Herrmann hat Angst

■ Das Krankheitsbild der Aids-Phobie nimmt zu

„Ein Kuß kann mehr erregen als man denkt.“ Der erfolgversprechende Werbespruch auf einem Plakat zielt mitten ins Herz eines weitverbreiteten Krankheitsbildes: der Aids-Phobie.
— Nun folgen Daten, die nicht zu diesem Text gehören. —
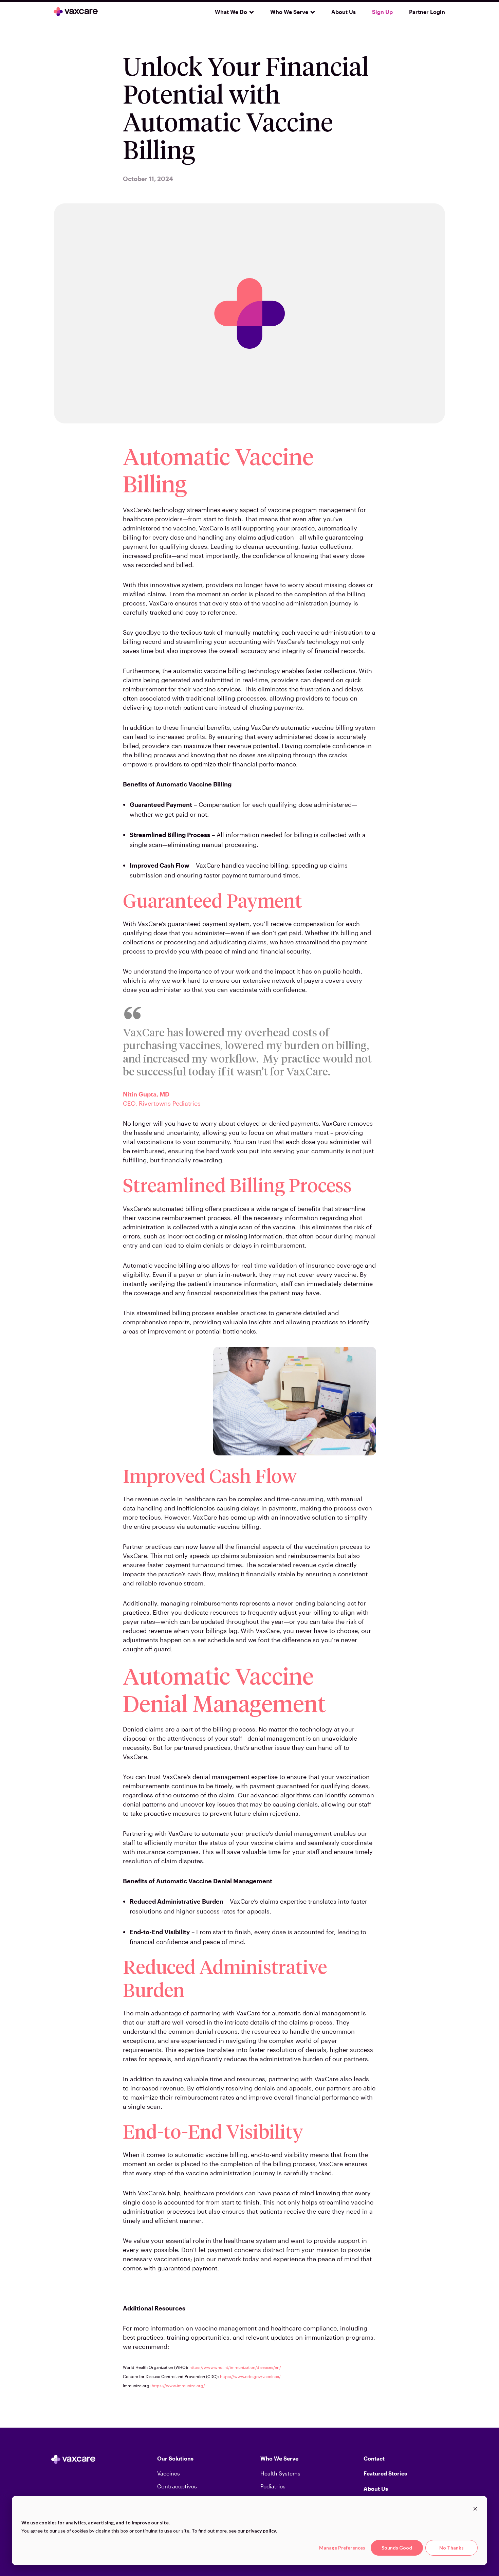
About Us (343, 11)
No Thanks (451, 2548)
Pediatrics (272, 2486)
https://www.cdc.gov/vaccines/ (250, 2376)
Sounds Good (397, 2548)
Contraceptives (177, 2486)
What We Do (231, 11)
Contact (374, 2458)
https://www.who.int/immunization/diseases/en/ (235, 2367)
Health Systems (280, 2473)
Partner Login (427, 11)
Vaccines (168, 2473)
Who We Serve (289, 11)
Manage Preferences (342, 2548)
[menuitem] (231, 12)
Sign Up (382, 11)
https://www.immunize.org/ (178, 2385)
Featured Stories (385, 2473)
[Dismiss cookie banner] (475, 2509)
Die irrationale Angst vor einer HIV-Infektion bei „negativ„-getesteten Patienten, die parallel zur Aids -Epidemie auftritt, stellt ein wachsendes psychosoziales Problem dar.

Die Arbeitsgruppe Aids im städtischen Krankenhaus München -Schwabing stellte auf dem 2.Deutschen Aids-Kongreß in Berlin ihre Studie vor, die die Hintergründe der Aids-Phobie untersucht hat und der Frage nachgeht, wer zum Phobiker wird.

Der durchschnittliche Aids-Phobiker, nennen wir ihn Herrmann, ist männlich, zwischen 30 und 39 Jahre alt und gehört keiner sogenannten Risikogruppe an. Herrmann ist Lehrer und lebt in einer festen Beziehung. Seiner Liebsten ist er treu. Bis auf das eine Mal, ein winziger Seitensprung vor fünf Jahren im Urlaub. Eigentlich kaum der Rede wert. Aber seitdem er die Berichte über Aids gelesen hat, plagen Herrmann heftige Ängste. Nachts wacht er schweißgebadet auf, fühlt sich von Fieber geschüttelt und tastet ängstlich nach geschwollenen Lymphknoten. Er befürchtet das Schlimmste, kauft sich medizinische Fachliteratur und Lexika, vernachlässigt seine Arbeit und nervt seine Freundin. Um endlich Gewißheit zu erlangen, geht er schließlich zu einer Beratungsstelle und läßt sein Blut auf Antikörper testen. Der Test fällt negativ aus. Herrmann hätte allen Grund aufzuatmen. Weit gefehlt. Die Sicherheit der Testmethode wird angezweifelt, mögliche Fehlerquoten und eventuelle neue Typen des HI-Virus werden vorgetragen. Herrmann läßt einen zweiten Test machen. Wieder negativ. Aber wieder bleibt Herrmann unbeeindruckt. Er ist fest davon überzeugt, daß er Aids hat.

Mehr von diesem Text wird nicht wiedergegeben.